#### The problem
Rewrite the records from the line with "Open the Share" to the line with "coord(36,310)", keeping every line in full. Scale only the answer coordinates by 0.75 and round each to a whole number, with halves rounded up.

#### Records shown
** START **
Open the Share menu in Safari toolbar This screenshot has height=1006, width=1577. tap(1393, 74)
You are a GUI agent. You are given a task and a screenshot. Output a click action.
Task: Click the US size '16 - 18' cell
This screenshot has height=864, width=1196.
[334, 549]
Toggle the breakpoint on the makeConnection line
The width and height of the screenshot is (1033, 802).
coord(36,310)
** END **
** START **
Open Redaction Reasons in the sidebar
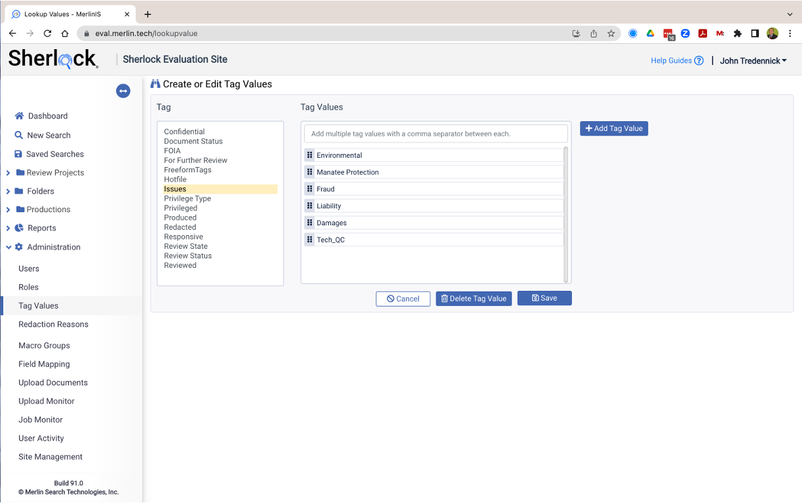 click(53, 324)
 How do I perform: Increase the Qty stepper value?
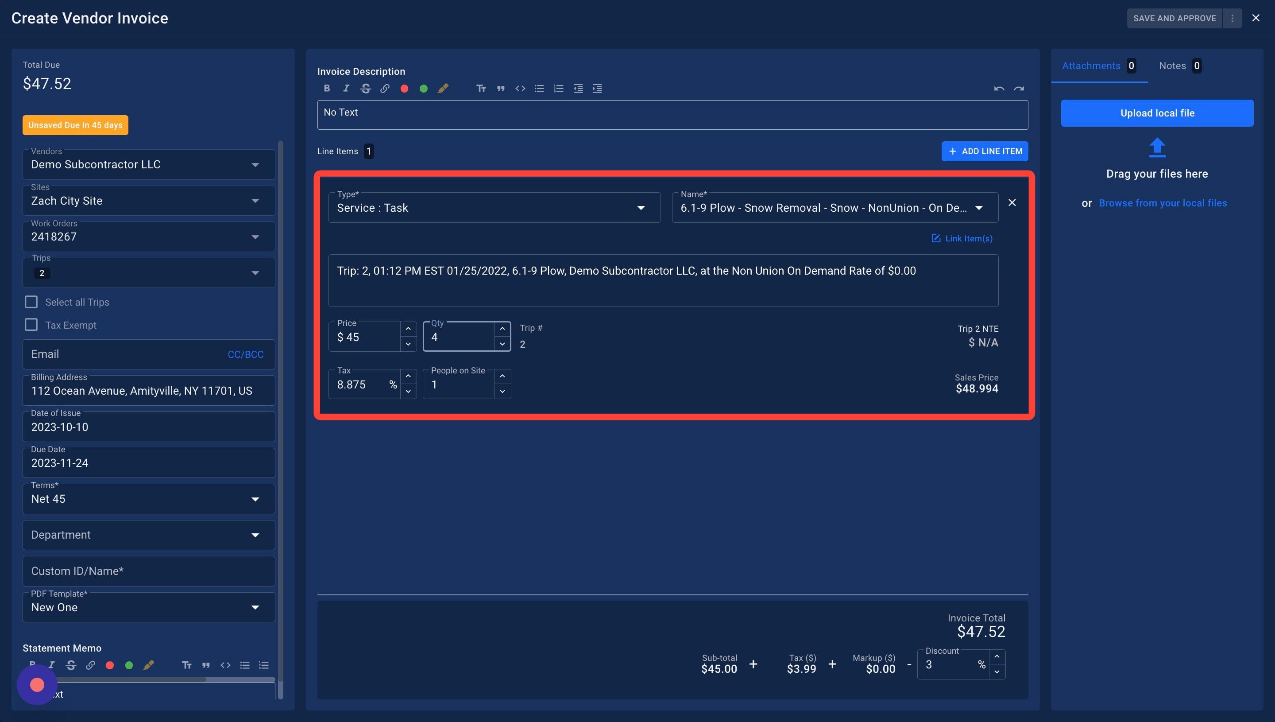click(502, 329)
** END **
#### Solution for this exercise
Open the Share menu in Safari toolbar This screenshot has height=1006, width=1577. tap(1045, 56)
You are a GUI agent. You are given a task and a screenshot. Output a click action.
Task: Click the US size '16 - 18' cell
This screenshot has height=864, width=1196.
[251, 412]
Toggle the breakpoint on the makeConnection line
The width and height of the screenshot is (1033, 802).
coord(27,233)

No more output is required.